Heat inactivation of thermolabile polygalacturonase down to single molecule level. Systematic investigation and molecular modeling

Abstract

Polygalacturonase is an important enzyme related to quality of fruits and vegetables that it is usually inactivated by heat. This research aimed to determine the structural changes associated with the thermal inactivation of thermolabile polygalacturonase (PG2), which were studied using molecular modeling and by measuring the free sulfhydryl and intrinsic fluorescence changes. The inactivation followed a first-order kinetics during 5 min of heating (50–80 ◦C). The in silico investigation at single molecule level revealed that the temperature increase up to 80 ◦C affected the overall conformation of the catalytic site. When compared to the native enzyme, important changes of the surface available to the solvent of two catalytic amino acids, Asp202 and His223, were noticed at 70 ◦C (-27.7% and +108.6%, respectively).

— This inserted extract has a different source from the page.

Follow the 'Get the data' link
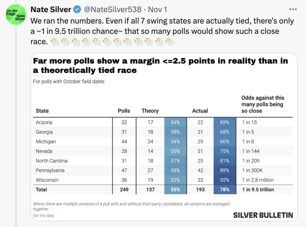The image size is (306, 227). (x=43, y=215)
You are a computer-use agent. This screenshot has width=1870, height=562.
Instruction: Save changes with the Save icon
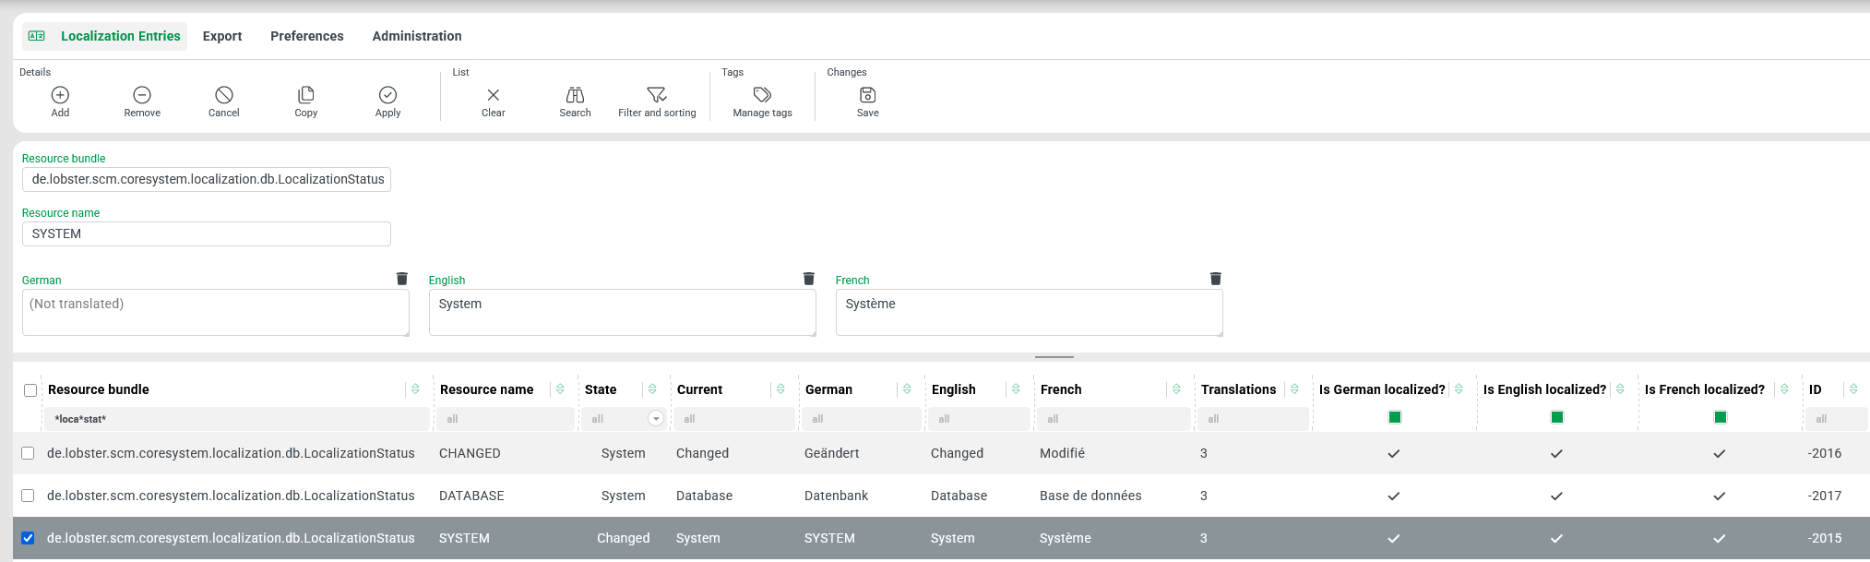coord(867,95)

Further temperature increase up to 80 ◦C disrupted the hydrogen bonds connecting the amino acids within the catalytic site (His223–Asp201) and between the catalytic and binding site (Asp201-Lys258). Intrinsic fluorescence changes revealed perturbation of the tertiary structure and were in line with an all-or-none process. The evolution of free sulfhydryl indicated reaction of the Cys109 residue. The most important event in the thermal inactivation of PG2 is likely the narrowing of the access to the catalytic site.